• [Atividade A]:
Reproduza tudo o que vai de "Não será muito" até "muitos analistas políticos." no texto sobre as eleições municipais.
• [Atividade B]:
Resuma em duas frases o texto sobre as eleições municipais.

As eleições deste domingo terminaram e é possível tirar algumas conclusões: o centro e o centro-direita ocuparam o palco, inclusive com a ressurreição do DEM, antigo PFL, que a esquerda jurou ter matado em meados da primeira década deste século; nunca se faltou tanto as eleições como neste ano – o índice de abstenções foi o maior para pleitos municipais dos últimos 20 anos (de 23,1% contra 17,6% no primeiro turno de 2016); em São Paulo chegou a 29,3%.

Não será muito fácil avaliar a força do presidente Jair Bolsonaro, porque ele está sem partido e seus aliados estão dispersos por várias siglas. É possível, porém, dizer que a atuação dele foi no mínimo desastrada e que alguns dos candidatos aos quais ele se vinculou perderam fragorosamente no primeiro turno e os que chegaram ao segundo estão enfraquecidos.

Pela esquerda, o PSOL teve um desempenho julgado surpreendente por muitos analistas políticos.

O PSOL, nunca devemos esquecer, é uma costela do PT e como este está doente e internado na UTI político, lá posto pelo eleitor, o partido de Edmílson Rodrigues e de Guilherme Boulos assumiu a proeminência na geografia esquerdista da política nacional (https://noticias.uol.com.br/eleicoes/2020/11/15/edmilson-rodrigues-e-eguchi-disputam-2-turno-em-belem.htm).

Edmilson Rodrigues vai disputar o segundo turno em Belém (PA), como apoio do PT e de outros partidos de esquerda e Guilherme Boulos disputará o segundo turno contra Bruno Covas na capital paulista.

Linhas retiradas de uma coleção
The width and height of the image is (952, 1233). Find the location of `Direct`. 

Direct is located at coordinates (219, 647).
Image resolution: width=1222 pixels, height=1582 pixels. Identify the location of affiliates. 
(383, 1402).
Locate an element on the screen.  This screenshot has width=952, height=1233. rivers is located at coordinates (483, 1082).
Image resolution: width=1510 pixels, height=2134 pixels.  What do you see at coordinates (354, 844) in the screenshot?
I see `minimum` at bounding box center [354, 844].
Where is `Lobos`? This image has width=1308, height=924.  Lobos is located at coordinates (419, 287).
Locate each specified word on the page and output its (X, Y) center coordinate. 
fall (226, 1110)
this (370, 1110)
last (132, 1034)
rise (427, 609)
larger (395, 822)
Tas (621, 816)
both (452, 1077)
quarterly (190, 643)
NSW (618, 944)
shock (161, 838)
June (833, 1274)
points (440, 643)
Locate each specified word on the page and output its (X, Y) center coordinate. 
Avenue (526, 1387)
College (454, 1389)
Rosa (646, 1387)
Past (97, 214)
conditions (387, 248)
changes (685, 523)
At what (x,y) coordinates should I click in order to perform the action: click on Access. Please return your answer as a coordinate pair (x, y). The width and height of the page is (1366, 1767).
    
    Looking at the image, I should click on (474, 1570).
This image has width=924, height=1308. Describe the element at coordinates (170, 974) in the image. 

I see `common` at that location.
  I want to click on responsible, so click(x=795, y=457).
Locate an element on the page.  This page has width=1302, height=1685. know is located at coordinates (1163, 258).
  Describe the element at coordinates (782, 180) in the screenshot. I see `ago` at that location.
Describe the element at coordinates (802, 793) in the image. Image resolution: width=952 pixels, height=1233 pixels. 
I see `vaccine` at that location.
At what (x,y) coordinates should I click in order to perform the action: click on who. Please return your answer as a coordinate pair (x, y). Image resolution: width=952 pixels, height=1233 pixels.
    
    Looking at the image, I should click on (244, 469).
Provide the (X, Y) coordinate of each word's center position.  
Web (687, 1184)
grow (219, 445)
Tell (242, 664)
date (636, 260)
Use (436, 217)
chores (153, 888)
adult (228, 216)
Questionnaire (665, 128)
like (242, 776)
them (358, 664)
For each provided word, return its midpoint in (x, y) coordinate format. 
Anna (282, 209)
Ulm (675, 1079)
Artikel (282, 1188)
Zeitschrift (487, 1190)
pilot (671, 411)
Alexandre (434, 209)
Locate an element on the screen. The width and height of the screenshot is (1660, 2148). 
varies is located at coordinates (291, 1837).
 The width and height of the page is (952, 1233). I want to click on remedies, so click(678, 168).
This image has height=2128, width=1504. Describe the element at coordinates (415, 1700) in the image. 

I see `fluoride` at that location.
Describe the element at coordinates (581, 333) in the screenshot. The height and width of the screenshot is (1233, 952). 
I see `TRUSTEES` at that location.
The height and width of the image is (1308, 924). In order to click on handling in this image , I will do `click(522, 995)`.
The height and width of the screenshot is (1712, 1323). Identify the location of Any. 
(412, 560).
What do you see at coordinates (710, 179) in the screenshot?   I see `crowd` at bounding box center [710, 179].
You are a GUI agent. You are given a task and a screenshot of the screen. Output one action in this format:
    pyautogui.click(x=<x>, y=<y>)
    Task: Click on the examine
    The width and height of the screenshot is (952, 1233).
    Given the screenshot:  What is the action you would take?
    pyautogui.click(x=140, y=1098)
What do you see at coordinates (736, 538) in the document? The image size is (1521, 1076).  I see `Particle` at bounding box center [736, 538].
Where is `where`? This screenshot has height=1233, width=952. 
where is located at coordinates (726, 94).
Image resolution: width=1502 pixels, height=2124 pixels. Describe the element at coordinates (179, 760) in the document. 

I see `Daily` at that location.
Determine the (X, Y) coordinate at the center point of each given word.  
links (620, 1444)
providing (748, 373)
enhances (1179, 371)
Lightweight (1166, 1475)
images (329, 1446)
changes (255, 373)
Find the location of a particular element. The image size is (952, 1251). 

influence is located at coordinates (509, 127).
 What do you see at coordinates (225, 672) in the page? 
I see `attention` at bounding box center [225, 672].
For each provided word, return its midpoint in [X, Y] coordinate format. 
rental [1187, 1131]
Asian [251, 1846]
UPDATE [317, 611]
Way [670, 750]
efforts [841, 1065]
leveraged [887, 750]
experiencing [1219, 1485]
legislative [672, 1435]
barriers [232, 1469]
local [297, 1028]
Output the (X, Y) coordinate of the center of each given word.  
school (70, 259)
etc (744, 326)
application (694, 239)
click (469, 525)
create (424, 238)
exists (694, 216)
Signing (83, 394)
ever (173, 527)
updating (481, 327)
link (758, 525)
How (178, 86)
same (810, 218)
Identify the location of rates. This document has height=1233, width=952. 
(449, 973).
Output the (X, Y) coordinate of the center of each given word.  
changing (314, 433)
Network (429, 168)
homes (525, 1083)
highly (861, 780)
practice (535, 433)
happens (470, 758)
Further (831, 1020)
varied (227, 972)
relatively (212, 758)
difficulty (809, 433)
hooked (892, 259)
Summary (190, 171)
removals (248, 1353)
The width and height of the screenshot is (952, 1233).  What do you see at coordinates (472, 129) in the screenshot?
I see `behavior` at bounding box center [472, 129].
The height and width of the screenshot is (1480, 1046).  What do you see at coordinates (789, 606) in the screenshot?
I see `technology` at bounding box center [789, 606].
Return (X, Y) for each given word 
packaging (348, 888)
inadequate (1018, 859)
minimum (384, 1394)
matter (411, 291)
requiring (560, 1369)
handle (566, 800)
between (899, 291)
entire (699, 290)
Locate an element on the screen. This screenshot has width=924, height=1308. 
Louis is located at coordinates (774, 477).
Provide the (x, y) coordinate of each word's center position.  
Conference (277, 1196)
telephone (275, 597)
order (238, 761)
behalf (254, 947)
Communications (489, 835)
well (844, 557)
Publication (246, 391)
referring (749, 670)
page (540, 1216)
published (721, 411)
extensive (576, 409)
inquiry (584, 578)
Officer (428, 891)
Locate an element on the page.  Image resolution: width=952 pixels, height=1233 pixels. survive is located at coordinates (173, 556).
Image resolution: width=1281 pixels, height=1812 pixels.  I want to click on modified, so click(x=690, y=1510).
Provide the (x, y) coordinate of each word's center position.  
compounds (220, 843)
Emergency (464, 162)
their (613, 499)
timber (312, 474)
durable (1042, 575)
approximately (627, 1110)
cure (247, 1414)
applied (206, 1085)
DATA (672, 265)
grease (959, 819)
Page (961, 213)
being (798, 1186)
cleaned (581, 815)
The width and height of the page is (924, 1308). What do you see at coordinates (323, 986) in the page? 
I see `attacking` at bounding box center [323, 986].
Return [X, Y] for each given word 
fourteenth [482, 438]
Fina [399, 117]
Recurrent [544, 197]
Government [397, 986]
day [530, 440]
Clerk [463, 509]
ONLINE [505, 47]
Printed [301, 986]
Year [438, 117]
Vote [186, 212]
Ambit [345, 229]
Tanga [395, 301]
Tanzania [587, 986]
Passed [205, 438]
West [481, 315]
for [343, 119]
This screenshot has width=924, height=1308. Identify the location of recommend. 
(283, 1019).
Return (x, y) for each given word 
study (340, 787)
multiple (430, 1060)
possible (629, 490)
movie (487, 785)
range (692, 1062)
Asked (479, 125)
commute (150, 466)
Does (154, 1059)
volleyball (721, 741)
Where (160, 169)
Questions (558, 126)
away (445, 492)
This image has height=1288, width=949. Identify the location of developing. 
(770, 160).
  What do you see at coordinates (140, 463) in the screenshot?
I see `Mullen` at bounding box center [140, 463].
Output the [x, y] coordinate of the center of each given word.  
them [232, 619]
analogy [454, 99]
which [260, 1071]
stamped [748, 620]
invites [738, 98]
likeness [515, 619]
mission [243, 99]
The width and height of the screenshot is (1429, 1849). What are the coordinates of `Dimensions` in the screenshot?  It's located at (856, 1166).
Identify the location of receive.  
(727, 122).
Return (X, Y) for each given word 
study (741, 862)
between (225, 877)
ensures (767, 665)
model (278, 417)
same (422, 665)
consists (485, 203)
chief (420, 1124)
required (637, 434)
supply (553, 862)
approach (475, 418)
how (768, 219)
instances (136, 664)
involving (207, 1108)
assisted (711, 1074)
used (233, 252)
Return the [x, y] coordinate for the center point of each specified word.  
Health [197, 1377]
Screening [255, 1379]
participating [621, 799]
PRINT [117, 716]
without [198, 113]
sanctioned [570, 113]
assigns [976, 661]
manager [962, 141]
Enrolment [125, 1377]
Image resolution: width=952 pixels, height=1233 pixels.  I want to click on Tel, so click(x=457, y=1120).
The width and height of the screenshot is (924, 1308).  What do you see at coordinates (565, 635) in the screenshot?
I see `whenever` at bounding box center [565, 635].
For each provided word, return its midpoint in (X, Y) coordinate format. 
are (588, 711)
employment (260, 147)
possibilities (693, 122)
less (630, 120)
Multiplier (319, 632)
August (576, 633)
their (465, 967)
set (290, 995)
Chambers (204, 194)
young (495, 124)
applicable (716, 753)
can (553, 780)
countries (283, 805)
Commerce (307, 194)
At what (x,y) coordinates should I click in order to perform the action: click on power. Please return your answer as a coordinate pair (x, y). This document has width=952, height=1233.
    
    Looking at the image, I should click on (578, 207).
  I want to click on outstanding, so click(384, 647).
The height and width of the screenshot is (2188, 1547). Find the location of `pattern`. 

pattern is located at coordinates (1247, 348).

• [Resposta do exercício A]:
Não será muito fácil avaliar a força do presidente Jair Bolsonaro, porque ele está sem partido e seus aliados estão dispersos por várias siglas. É possível, porém, dizer que a atuação dele foi no mínimo desastrada e que alguns dos candidatos aos quais ele se vinculou perderam fragorosamente no primeiro turno e os que chegaram ao segundo estão enfraquecidos.

Pela esquerda, o PSOL teve um desempenho julgado surpreendente por muitos analistas políticos.

• [Resposta do exercício B]:
Nas eleições deste domingo, o centro e o centro-direita ocuparam o palco, inclusive com a ressurreição do DEM, e o índice de abstenções foi o maior para pleitos municipais dos últimos 20 anos. A atuação do presidente Jair Bolsonaro foi no mínimo desastrada, enquanto pela esquerda o PSOL, com Edmilson Rodrigues no segundo turno em Belém e Guilherme Boulos no segundo turno na capital paulista, assumiu a proeminência com o PT doente e internado na UTI político.